聖歌は、ここの人々にとって希望になりうる大切な行事、感謝されてもおかしくないのだ。
ここの集落の住居は、テントなどの組み立て式が多いのが特徴的だ。
色んな場合に備えてすぐ移住できるようにしているのが理由である。
ここにいる人は、皆バンドメイツの人々。
世界の意志に必要とされ選ばれながらもそれを拒んだ人達の集まりなのである。
「ローラちゃん。今日も頑張ったわね。」
集落を歩いていると中年ぐらいの女性が声をかけてきた。
「いえ。これは私の仕事ですから。」
ローラは、笑顔を顔一杯に浮かべて返事をする。その笑顔には、まっさらな純真さが見え隠れしている。

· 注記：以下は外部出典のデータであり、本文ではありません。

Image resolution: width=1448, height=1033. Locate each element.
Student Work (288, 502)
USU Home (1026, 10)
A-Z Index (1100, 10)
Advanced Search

「いつも頑張ってるローラちゃんに私から感謝の気持ちよ。」
そう言って多種の野菜や果物が入ったかごを渡してくる。
「こんなにも・・・・」
ローラが持つには、少し大きすぎる。頑張って持とうとしたのだが小柄なローラの細腕には、持つだけが精一杯のようだ。
「お嬢様。私がお持ちいたします。」
ローラの傍らにいた親衛隊の一人がそのかごを片手で持ち上げる。
「ウィルさん。ありがとうございます。」
ウィルと呼ばれた親衛隊の男は、リーダーに値する人物である。
「うんうん♪全くローラちゃんの人気が凄い凄い。さすがは愛しのローラちゃんちゃんだな。」
親衛隊の一人の男は、軽い口調でそう言ってくる。